Several tenants at the Webster
Several tenants at the Webster's Corner Business Park have posted signs on their back doors to ward off thieves looking to steal marijuana.
— image credit: Colleen Flanagan/The News

Tenants of a business park in east Maple Ridge allege the property is home to several illegal marijuana grow operations that have failed to be dismantled despite repeated complaints.

Located at the end of 256th Street, past the Fraser Regional Correctional Centre, the Webster’s Corner Business Park backs onto thick forest and is far from homes.

On some days, said a man who owns a unit in the park, the smell of marijuana permeates the entire property.

On Wednesday, the skunky scent of fresh marijuana hung in the air, as corrections officers took a lunch hour walk past the property.

“It’s bothersome,” said the man, who asked to remain anonymous. “These are not thriving businesses. They are thriving grow operations. We stare at it every single day. Yeah, I’m afraid.”

He claims a car has been shot at on the property, an incident that went unreported to police, and several of the supposed grow operations have been broken into.

The grow-rips and break-ins have prompted some tenants to stick signs on their back doors indicating there is “no dope here.”

Another owner, who also requested anonymity for fear of intimidation, remains concerned for his safety and the structural damage being done to the units by the pot growers that could eventually affect strata fees. “This is affecting my business,” he said.

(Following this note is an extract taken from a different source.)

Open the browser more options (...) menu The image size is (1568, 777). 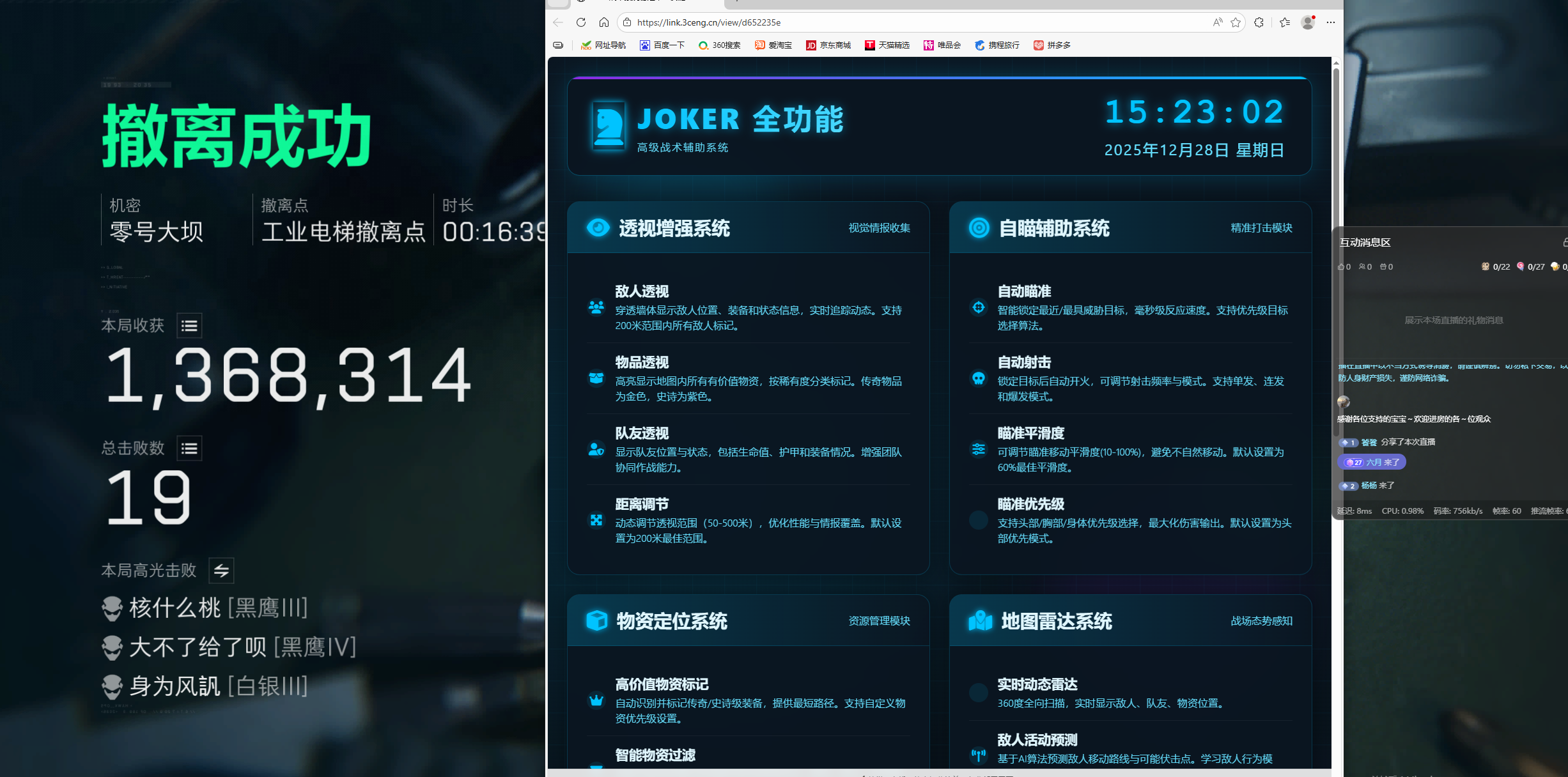pyautogui.click(x=1331, y=22)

“We’ve complained, but nothing ever happens.”

Police, though, have dismantled grow ops on the property before and encourage owners to come forward with information that could lead to busting several more.

On Feb. 22 this year, the Ridge Meadows RCMP executed two search warrants on the complex and seized more than 1,000 plants.

A year earlier, on Feb. 12, 2010, they targeted two different units.

One held two cargo trailers, which contained 500 plants. The other unit held close to 1,000 plants.

Phil Cooper, a strata manager who owns several units in the business park, said district bylaw officials and the fire department are also in the process of conducting inspections in each of the units.

The municipality will be making sure every tenant has a business license for the premise and will be looking for electrical, as well as building infractions.

“I’m going to let fire and bylaws deal with it,” said Cooper, adding that the Webster’s Corner Business Park isn’t the only industrial complex plagued by allegations of grow operations.

He hopes the inspections prompt the pot growers to take their crops elsewhere.